Mehtap Yılmaz

Mehtap Yılmaz

Vahşi medya dünyasında kurban

Vahşi medya dünyasında kurban

Köktenci laikler, rahat olun!


Sizi temin ederim ki bizim mahallede sizin istikbalinizi tehdit edecek, korkulacak bir şey yok! Gördükçe paniğe kapıldığınız, muhafazakar mahallenin basit bir ekran koruyucusu sadece! Yoksa tuşlara dokununca ortaya çıkan asıl içerik aynen siz!

Tesettürlüyü sıfırlama konusunda sizden hiç de farklı değil dindar kesimin erkekleri de! Samimiyet sahibi, birkaç adam gibi adam müstesna, çoğu muhafazakar erkek için başörtü meselesi, sadece basit bir kavga malzemesi, muhalefet sermayesidir sadece!
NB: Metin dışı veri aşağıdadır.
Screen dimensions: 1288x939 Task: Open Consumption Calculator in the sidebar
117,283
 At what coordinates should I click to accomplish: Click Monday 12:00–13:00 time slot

Amaç değil, araç...

Vahşi medyada da durum aynı, siyasette de, edebiyatta da, iş dünyasında da... İşlerine gelince muhafazakarcılık oynayan ama icraatta, başörtülüleri en az sizin kadar sıfırlayan, kale almayan, şerefini haysiyetini hiçe sayan adamlarla doludur bizim mahalle de! Hani bizim mahallede, M.Ali Birand’a emsal teşkil edecek kalibrede “başörtüsüz kadını ekrana çıkarmam!”, köşe yazdırmam diyecek yönetici yok! Hatta, başörtü konusunda pozitif ayrımcılık yapacak, öteki mahallede iş imkanı bulamayan kabiliyetli başörtülüleri istihdam edecek yüreklilikte muhafazakar erkeklerin soyu neredeyse tükenmek üzere!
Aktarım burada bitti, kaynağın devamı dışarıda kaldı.